Beethoven no oriente

João Luiz Sampaio

03 de março de 2009 | 12h49

Filarmônica do Qatar/Divulgação

A Filarmônica do Qatar fez recentemente sua estreia internacional com um concerto em Nova York, regido pelo maestro Lorin Maazel. O grupo, composto de músicos de 31 países, em especial de jovens da Alemanha, Rússia e Áustria, é mantido principalmente pelo governo do país. O objetivo – utilizar a cultura como veículo para a venda do nome da nação mundo afora (além da orquestra, o Festival Tribeca de Cinema já foi importado para a capital Doha).

O Qatar não é o único no Oriente Médio a investir em orquestras. No ano passado, a “BBC Music Magazine” publicou artigo sobre a “invasão da música clássica” na região. Segundo o texto, com a abertura cada vez maior para o ocidente, países como Qatar, Emirados Árabes e Bahrain têm se mobilizado para construir salas de concerto – e orquestras e conjuntos musicais que possam ocupá-las. A história, claro, pode servir como microcosmos da relação ocidente/oriente, do embate, ou tentativa de diálogo, entre culturas. Mas, enquanto no resto do mundo as orquestras e teatros de ópera se descabelam em busca de soluções para ameaças como a falta de verba – e de público – não deixa de ser interessante observar a maneira como se dá o surgimento de um cenário musical, praticamente do zero.

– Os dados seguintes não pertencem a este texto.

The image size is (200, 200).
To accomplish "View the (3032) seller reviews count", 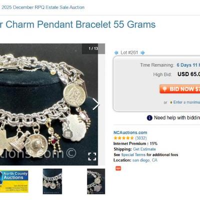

Dinheiro, claro, não é problema. Em entrevista ao “New York Times”, membros europeus da Filarmônica do Qatar falam dos bons salários e condições de trabalho. E do objetivo de competir no mercado internacional, legitimando a iniciativa. Se a experiência dos últimos anos ensina alguma coisa, no entanto, é que a legitimidade que de fato conta é aquela da sociedade em que uma orquestra está inserida. Se a globalização, econômica ao menos, faz soar natural uma orquestra da Qatar tocando Beethoven, Brahms, etc, por outro lado faz do valor regional das manifestações algo cada vez mais precioso. E por valor regional não estamos falando apenas de compositores e músicos locais que, claro, devem ganhar espaço maior à medida em que a orquestra for se estabelecendo. A questão é outra: se é importante para o governo que sua orquestra viaje a Nova York e apresente um Beethoven de qualidade, tão ou mais importante deve ser tocar Beethoven em casa e sugerir o diálogo da tradição oriental com a ocidental. Promover a reflexão é um dos principais sentidos da Sinfônica. O Ocidente demorou para entender essa lição.